Tuesday, May 19, 2026

The Revolt of Mamie Stover (Raoul Walsh, 1956)

Jane Russell in The Revolt of Mamie Stover (Raoul Walsh, 1956)

Cast: Jane Russell, Richard Egan, Joan Leslie, Agnes Moorehead, Jorja Curtright, Michael Pate, Richard Coogan, Alan Reed. Screenplay: Sydney Boehm, based on a novel by William Bradford Huie.  Cinematography: Leo Tover. Art direction: Mark-Lee Kirk, Lyle R. Wheeler. Film editing: Louis R. Loeffler.  Music: Hugo Friedhofer. 

Loosely based on a novel that was loosely based on the memoirs of the sex worker Jean O'Hara, Raoul Walsh's The Revolt of Mamie Stover is one of those dodges around the Production Code that kept cropping up in the 1950s. Set mostly in Honolulu before and after the Pearl Harbor attack, it's the story of a woman who parlayed her earnings as a "dance-hall hostess" into a fortune by buying up real estate when people fled the island at the start of the war and leasing it to the military.
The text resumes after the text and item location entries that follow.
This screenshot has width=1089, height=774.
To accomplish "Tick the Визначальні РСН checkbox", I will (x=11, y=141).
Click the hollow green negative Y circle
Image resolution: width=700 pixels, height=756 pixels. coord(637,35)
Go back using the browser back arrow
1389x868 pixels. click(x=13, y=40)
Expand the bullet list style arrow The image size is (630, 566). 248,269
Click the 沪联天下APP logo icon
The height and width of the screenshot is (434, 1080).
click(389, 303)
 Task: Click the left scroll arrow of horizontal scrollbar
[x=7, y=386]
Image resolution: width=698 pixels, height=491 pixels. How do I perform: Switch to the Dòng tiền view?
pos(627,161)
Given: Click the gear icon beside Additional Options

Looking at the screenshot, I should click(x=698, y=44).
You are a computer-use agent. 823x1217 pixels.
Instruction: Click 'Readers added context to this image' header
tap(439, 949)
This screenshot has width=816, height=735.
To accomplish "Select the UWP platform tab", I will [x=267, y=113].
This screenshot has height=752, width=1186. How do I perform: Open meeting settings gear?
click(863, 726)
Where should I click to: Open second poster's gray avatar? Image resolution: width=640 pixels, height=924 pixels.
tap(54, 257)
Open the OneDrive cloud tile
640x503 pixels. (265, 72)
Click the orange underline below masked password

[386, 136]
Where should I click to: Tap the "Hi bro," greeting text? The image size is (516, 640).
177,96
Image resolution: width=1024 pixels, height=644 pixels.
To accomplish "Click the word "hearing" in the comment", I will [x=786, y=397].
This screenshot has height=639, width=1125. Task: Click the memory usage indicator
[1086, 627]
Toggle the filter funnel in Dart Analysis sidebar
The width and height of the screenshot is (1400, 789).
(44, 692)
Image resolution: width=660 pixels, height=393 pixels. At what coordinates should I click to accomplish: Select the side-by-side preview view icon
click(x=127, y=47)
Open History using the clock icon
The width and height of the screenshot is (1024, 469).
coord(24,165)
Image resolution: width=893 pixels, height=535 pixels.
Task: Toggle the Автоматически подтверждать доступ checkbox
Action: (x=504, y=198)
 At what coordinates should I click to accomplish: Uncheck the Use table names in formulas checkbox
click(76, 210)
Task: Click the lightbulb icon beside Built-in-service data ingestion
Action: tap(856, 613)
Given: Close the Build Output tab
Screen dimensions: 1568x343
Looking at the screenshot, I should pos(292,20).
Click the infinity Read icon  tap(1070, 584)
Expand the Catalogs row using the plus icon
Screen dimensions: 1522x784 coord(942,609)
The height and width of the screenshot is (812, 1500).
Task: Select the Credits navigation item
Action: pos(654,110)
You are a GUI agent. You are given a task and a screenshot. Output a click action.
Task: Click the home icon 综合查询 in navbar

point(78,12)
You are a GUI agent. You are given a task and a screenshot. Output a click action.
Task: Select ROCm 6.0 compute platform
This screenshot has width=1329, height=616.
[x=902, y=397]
Jane Russell got the role of Mamie Stover -- which was one of O'Hara's actual pseudonyms after Marilyn Monroe, originally cast in the part, rebelled against her 20th Century Fox contract, and Rita Hayworth, Susan Hayward, and Lana Turner were considered. It's a perfect fit for Russell. The movie is nothing special, but it's directed efficiently by Walsh, and has solid action scenes during the Pearl Harbor bombing, and colorful views of Hawaiian scenery.